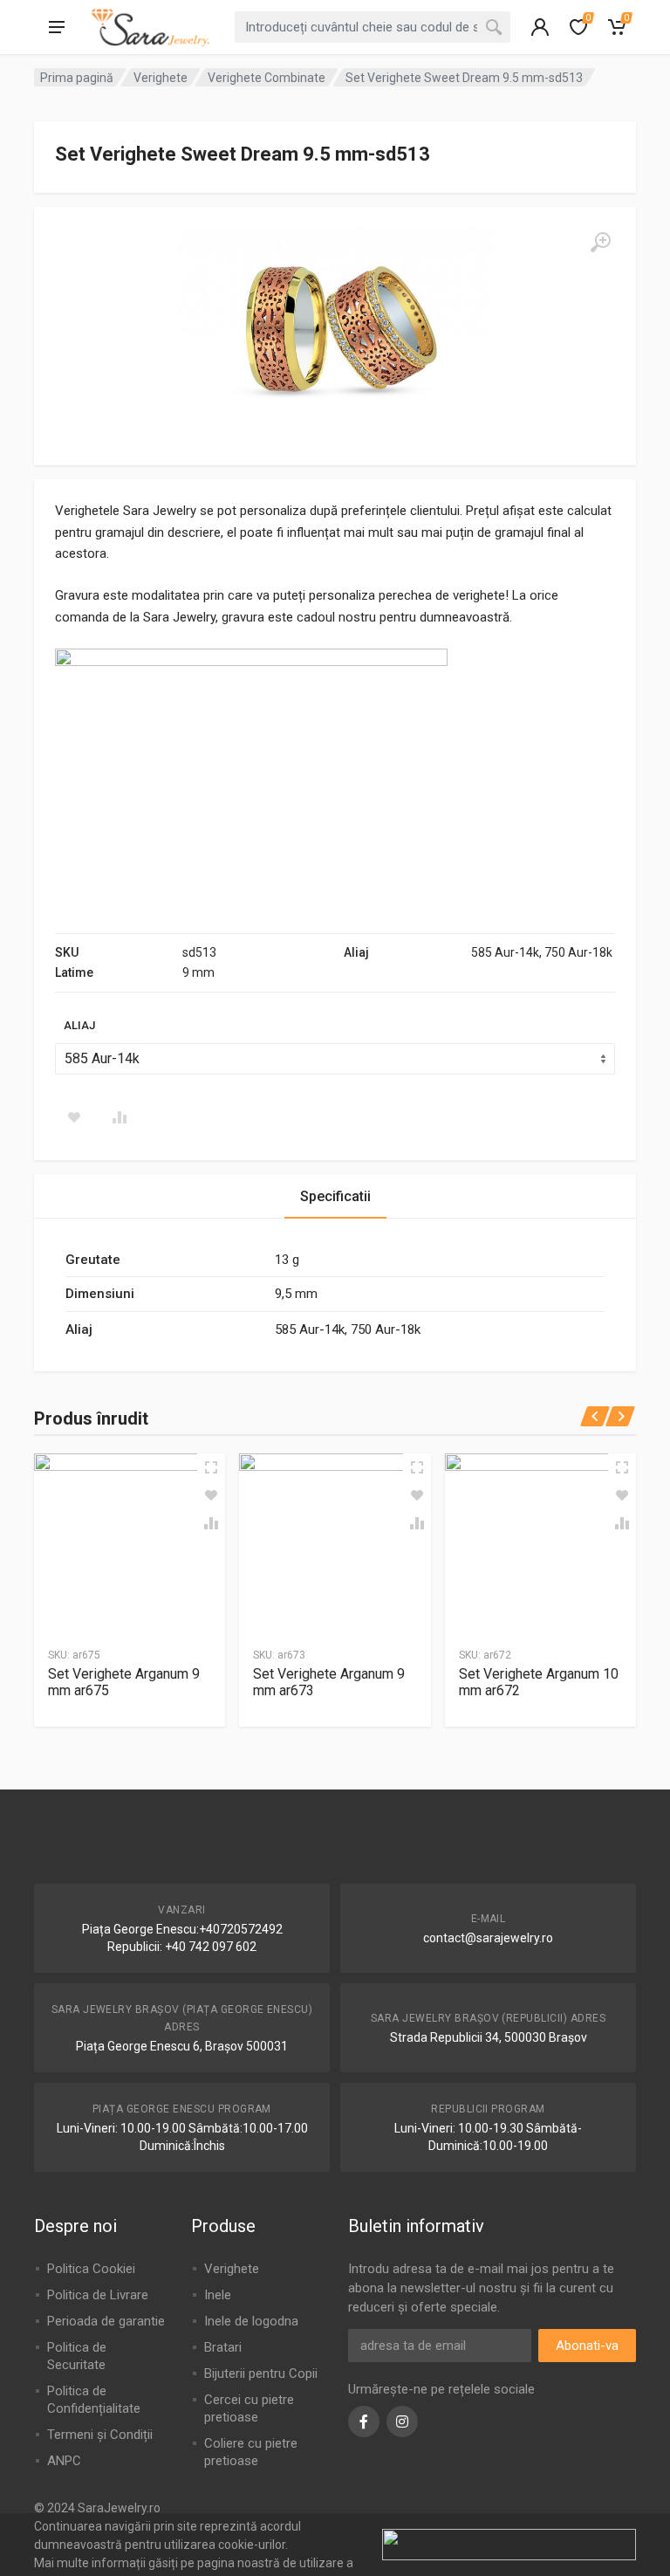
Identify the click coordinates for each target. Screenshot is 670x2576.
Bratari (223, 2347)
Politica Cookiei (91, 2269)
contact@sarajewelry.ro (488, 1938)
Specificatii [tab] (335, 1196)
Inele (217, 2295)
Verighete (160, 78)
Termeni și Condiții (100, 2434)
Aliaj (79, 1025)
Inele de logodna (251, 2321)
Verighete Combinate (266, 78)
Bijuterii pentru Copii (261, 2373)
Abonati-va (587, 2345)
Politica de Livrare (97, 2295)
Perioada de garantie (106, 2321)
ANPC (64, 2461)
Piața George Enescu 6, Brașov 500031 (182, 2046)
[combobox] (372, 27)
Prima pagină (76, 78)
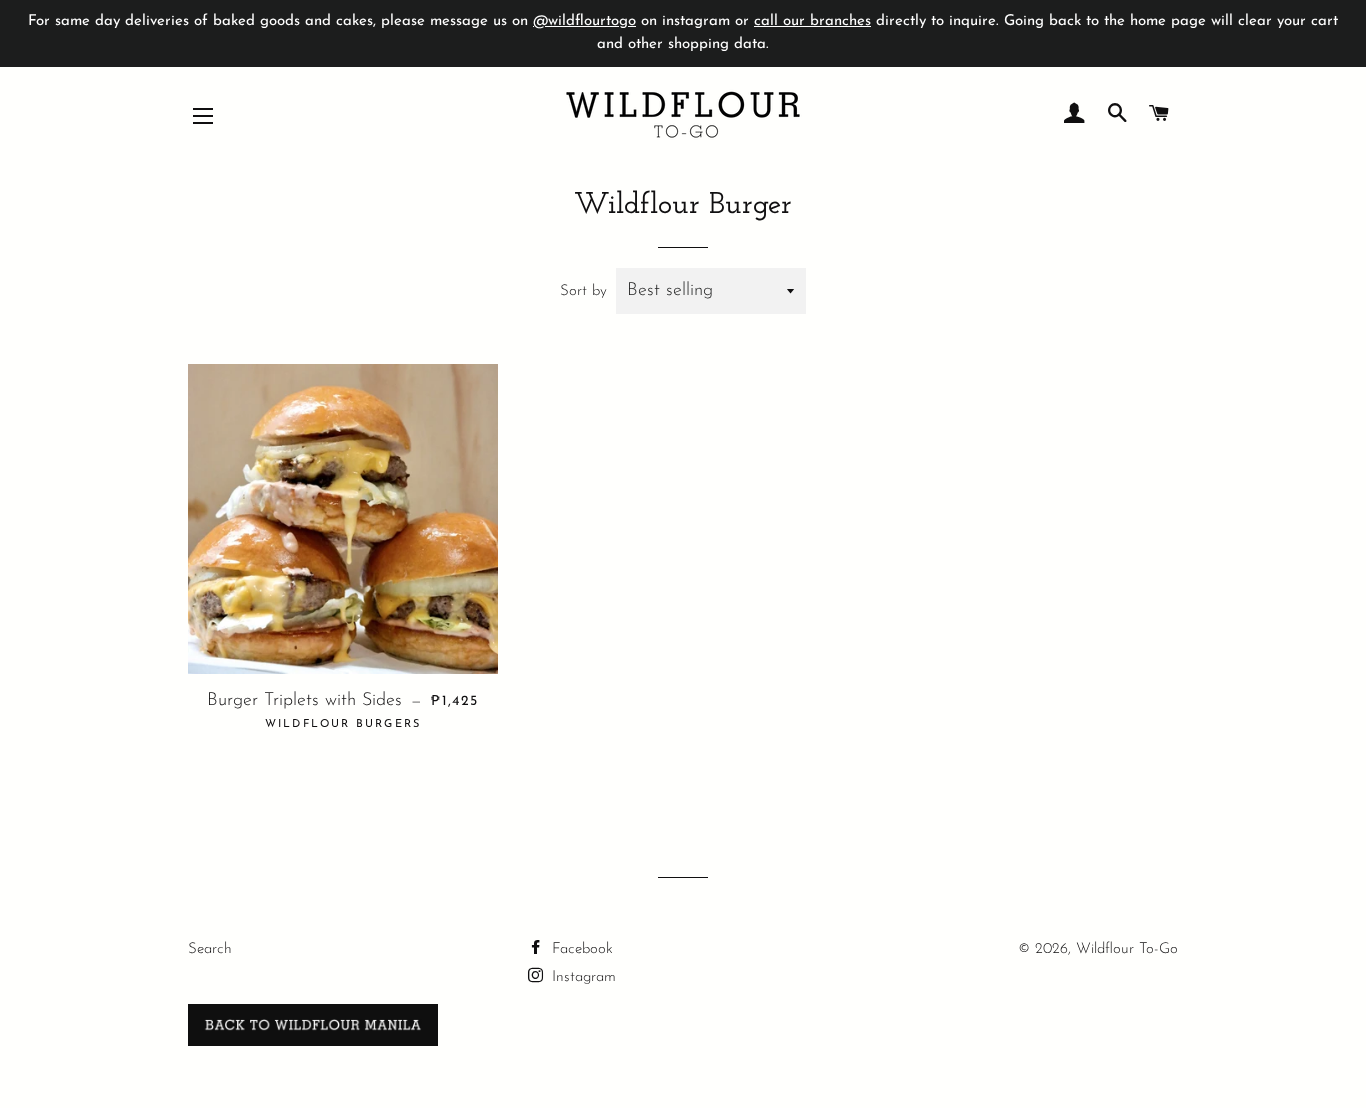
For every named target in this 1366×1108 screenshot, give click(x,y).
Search (210, 949)
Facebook (580, 949)
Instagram (581, 977)
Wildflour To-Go (1127, 949)
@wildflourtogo (584, 21)
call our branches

== == ==

Problem description: Which of the lines above hold the string "target"? Copy each one.

Expected answer:
Identify the click coordinates for each target. Screenshot is 670x2576.
For every named target in this 1366×1108 screenshot, give click(x,y).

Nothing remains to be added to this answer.